Caccia alla verità nella giungla dei ricercatori di verità

L’ambiente è quello della Facoltà di Filosofia nella prestigiosa Università di Yale. L’ultimo film di Luca Guadagnino, After the Hunt, Dopo la caccia, inizia con una cena di prof e qualche studentessa a cena in casa della professoressa Alma Imhoff. Suo marito, lo psicanalista Frederik Olsson, è un raffinatissimo cuoco. Le fitte citazioni e i discorsi di filosofia, anziché chiarire, rendono ancora più problematica la ricerca della verità sul successivo presunto abuso di potere del giovane prof ‘Hank’ Gibson sulla studentessa Maggie Price, l’allieva e seguace più vicina all’insegnamento di Alma. Abuso, però, che lo spettatore non vede mai, ma ne ha solo una accalorata affermazione e una recisa negazione da parte dei due contrapposti protagonisti. Tra la l’altro si cita anche il nostro Giorgio Agamben, tuttora vivente e prolificamente attivo, tra la galleria di quelli nominati più illustri di lui, ma da tempo andati. Lo si cita, però, in modo non lusinghiero per lui. Si dice, infatti, che la studentessa in questione abbia copiato per la propria tesi di laurea interi brani del filosofo italiano sulla soggettivazione e de-soggettivazione, evidentemente convinta che poi non sia così conosciuto neanche in ambiente accademico, tanto da potersi impunemente permettere di farlo.

Ricerca della verità ostacolata anche dai violenti e ripetuti attacchi di malore che assalgono Alma nel corso dell’intricata vicenda. Questi non sono altro che l’espressione della più generale condizione di limitatezza umana, costituita proprio dal fatto di essere noi ‘aggettati’ nel mondo come corpi fisici senzienti e patenti, sofferenti. Non a caso si cita Heidegger che fa della ‘gettatezza’ dell’uomo l’elemento inseparabile dalla ricerca della verità esistenziale, che prima era intesa in modo puramente o prevalentemente intellettivo, speculativo. Si potrebbe dire che Guadagnino non prenda mai posizione sulle verità radicalmente contrapposte che man mano dei protagonisti. Sì, certo, ma fa anche di più. Le esaspera, le aggroviglia, per spiazzarci, intrigarci, proprio come la ricerca della verità in un thriller. Poi però, improvvisamente, fissa anche dei punti fermi. Come quando la Alma, stressata anche dal comportamento della sua allieva preferita, compra una bottiglia di whisky per rilassarsi, e incontrando Hank, il giovane prof accusato, lo invita a bere  insieme. E dopo aver molto parlato, animatamente discusso di filosofia e trame tra prof, e bevuto finita quella bottiglia, lui si comporta proprio come Maggie ha detto di aver fatto dopo quella cena iniziale a casa di Alma. E in questa scena verità e coinvolgimento intimo nella gettatezza corporale, e dunque anche erotica, è davvero indistricabile. Questa scena tra la prof veterana e quello giovane è cruciale. Permette a Guadagnino di andare al finale, saltando tutto e senza dover dare alcuna spiegazione. Se non la verità, è ristabilito l’equilibrio accademico tra chi deve ricercare la verità filosofica, esistenziale. E quello tra chi la storia, il presente di questa ricerca deve insegnare a chi la deve apprendere, nonostante le contraddizioni, le ambiguità, i silenzi e le menzogne da umana, comune nostra gettatezza nel mondo.

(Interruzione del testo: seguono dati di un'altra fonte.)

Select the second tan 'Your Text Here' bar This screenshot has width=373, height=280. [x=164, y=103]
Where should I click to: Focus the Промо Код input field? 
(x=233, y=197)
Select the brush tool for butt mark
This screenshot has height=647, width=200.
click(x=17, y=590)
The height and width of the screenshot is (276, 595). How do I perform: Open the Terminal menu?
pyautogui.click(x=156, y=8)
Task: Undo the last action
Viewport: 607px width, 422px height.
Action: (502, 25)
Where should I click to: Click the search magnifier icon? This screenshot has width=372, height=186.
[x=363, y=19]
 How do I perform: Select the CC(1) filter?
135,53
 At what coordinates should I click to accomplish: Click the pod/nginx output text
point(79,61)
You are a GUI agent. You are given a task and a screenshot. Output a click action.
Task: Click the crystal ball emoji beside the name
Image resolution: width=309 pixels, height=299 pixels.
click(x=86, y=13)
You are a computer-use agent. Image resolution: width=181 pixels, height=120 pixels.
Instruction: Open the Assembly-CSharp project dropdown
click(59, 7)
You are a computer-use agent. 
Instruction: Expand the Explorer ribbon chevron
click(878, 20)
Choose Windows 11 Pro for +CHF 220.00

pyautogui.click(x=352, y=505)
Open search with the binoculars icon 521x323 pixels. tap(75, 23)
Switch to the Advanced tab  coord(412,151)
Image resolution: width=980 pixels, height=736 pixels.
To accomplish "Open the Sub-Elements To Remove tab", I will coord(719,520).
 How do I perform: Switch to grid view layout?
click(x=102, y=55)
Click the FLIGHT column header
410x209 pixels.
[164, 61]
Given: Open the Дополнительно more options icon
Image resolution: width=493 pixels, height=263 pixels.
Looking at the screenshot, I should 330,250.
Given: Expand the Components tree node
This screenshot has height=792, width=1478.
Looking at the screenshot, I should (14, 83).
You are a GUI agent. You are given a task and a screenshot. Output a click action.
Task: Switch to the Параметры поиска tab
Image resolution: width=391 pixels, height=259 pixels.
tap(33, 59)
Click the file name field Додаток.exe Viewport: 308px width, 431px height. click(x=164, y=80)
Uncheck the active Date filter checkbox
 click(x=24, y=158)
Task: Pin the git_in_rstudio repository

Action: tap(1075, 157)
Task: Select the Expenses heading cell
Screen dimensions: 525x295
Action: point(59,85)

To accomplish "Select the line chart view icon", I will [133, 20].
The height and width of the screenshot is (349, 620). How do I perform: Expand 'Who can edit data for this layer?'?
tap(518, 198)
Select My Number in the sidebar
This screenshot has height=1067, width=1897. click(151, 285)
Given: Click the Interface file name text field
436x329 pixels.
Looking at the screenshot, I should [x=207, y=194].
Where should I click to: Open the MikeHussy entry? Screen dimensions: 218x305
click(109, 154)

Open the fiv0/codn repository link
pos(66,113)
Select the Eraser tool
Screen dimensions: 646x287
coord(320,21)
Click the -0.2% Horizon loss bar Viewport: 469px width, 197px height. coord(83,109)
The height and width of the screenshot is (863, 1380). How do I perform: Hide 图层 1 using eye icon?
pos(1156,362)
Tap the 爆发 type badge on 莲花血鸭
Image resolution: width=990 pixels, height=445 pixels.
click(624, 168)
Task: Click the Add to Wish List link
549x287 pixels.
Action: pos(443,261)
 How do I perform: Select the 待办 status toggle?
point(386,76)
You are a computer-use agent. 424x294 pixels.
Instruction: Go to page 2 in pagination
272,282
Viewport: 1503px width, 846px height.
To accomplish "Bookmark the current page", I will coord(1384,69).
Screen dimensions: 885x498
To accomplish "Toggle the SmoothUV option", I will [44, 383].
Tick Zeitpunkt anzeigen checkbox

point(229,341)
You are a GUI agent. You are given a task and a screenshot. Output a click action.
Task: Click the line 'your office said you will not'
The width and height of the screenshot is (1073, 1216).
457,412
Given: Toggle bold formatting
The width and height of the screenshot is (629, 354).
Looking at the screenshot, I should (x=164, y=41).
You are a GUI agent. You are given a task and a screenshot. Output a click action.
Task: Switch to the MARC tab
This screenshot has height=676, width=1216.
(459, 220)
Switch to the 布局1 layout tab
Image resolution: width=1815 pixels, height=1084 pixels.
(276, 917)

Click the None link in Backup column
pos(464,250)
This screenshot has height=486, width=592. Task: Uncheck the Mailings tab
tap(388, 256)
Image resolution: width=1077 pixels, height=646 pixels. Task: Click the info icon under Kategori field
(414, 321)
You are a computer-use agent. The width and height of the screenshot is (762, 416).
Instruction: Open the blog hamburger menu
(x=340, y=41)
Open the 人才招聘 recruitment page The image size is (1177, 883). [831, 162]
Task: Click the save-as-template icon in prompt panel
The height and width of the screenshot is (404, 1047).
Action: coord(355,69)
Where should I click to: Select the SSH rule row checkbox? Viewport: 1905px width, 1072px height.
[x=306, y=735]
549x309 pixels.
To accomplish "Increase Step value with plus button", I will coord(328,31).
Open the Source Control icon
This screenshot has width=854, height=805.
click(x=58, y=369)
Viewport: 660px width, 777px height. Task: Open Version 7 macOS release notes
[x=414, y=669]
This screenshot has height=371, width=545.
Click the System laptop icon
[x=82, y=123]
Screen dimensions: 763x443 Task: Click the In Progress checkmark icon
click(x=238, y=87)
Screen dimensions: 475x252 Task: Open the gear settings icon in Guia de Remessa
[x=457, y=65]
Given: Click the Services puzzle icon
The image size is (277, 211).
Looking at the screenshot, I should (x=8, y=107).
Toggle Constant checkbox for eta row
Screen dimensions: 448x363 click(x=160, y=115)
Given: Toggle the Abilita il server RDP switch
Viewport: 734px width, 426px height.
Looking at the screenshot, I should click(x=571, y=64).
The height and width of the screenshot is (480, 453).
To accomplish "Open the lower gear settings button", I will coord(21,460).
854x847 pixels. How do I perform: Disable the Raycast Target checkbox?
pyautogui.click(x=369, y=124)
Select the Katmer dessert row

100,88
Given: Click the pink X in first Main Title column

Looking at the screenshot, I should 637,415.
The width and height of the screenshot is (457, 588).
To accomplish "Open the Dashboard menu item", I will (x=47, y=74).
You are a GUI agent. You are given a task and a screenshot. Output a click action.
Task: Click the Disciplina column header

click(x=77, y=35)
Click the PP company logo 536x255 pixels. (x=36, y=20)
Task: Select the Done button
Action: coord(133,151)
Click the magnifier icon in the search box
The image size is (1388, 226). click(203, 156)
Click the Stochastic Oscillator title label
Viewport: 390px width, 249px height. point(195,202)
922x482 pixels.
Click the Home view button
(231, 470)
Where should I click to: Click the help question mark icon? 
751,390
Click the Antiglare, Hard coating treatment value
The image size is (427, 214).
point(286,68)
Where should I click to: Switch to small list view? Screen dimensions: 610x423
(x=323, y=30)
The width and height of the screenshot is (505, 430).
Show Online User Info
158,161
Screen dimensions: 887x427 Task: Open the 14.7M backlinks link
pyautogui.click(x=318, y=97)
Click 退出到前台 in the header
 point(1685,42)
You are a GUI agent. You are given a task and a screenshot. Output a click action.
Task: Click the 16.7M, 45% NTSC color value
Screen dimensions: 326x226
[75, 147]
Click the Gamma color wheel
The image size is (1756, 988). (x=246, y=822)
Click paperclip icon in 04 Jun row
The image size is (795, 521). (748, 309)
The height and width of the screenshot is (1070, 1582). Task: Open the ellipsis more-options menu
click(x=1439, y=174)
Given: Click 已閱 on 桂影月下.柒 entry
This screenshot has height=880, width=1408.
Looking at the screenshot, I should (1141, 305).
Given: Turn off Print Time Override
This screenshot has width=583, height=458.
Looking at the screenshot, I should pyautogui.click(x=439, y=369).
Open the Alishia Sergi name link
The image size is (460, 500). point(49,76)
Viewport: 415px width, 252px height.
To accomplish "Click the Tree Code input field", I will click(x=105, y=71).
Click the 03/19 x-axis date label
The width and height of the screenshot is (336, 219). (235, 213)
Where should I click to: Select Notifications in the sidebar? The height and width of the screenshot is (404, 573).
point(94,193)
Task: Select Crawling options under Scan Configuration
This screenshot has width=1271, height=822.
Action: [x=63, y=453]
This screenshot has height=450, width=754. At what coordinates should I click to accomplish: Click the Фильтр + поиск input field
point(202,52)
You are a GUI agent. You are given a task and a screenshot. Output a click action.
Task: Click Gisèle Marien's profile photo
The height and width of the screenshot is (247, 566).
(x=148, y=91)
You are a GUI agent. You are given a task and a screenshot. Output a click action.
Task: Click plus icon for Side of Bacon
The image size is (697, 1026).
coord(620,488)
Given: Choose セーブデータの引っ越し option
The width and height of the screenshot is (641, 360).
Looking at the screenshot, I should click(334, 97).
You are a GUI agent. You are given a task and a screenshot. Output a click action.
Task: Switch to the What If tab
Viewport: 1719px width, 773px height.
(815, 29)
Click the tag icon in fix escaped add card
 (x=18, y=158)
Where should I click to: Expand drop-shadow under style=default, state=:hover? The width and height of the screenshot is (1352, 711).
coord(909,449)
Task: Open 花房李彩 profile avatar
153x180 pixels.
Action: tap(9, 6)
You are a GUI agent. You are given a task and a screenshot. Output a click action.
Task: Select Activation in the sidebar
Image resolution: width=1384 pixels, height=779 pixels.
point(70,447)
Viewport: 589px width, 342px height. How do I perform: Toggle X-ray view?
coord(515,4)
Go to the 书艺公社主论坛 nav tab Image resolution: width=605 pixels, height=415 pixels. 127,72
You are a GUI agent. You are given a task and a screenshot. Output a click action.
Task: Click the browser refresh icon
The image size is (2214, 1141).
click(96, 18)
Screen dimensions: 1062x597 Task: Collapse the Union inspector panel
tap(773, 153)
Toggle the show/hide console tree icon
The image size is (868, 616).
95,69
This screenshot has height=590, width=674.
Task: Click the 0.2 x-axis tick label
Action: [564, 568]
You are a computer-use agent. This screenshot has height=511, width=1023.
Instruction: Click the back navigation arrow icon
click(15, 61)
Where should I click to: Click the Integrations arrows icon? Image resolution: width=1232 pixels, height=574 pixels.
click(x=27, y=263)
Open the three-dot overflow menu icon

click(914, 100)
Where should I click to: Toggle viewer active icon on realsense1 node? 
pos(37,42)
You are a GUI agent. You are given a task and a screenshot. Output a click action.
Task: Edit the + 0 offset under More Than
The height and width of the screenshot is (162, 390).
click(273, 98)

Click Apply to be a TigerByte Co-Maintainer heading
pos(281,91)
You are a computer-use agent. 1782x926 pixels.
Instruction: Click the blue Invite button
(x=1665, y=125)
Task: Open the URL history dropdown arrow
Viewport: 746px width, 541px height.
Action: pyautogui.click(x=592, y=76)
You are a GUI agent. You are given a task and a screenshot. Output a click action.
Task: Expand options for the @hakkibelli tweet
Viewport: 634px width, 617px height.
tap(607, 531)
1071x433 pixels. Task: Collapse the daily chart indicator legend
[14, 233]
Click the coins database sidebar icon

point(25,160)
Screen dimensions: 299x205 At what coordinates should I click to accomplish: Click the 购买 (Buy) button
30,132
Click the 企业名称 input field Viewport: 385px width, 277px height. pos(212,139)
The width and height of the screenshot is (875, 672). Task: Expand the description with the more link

Sì, Guadagnino su questo si astiene dal prendere una posizione finale, non arriva, però, neanche a negare che non ‘una’, ma ‘la’ verità possa automaticamente darsi. Guadagnino ama misurarsi con generi e sottogeneri diversi del cinema, così che ogni film appare come un’isola a sé stante. In realtà essi fanno parte di un unico arcipelago, in cui ogni isola è collegata a tutte altre dal comune fondo marino.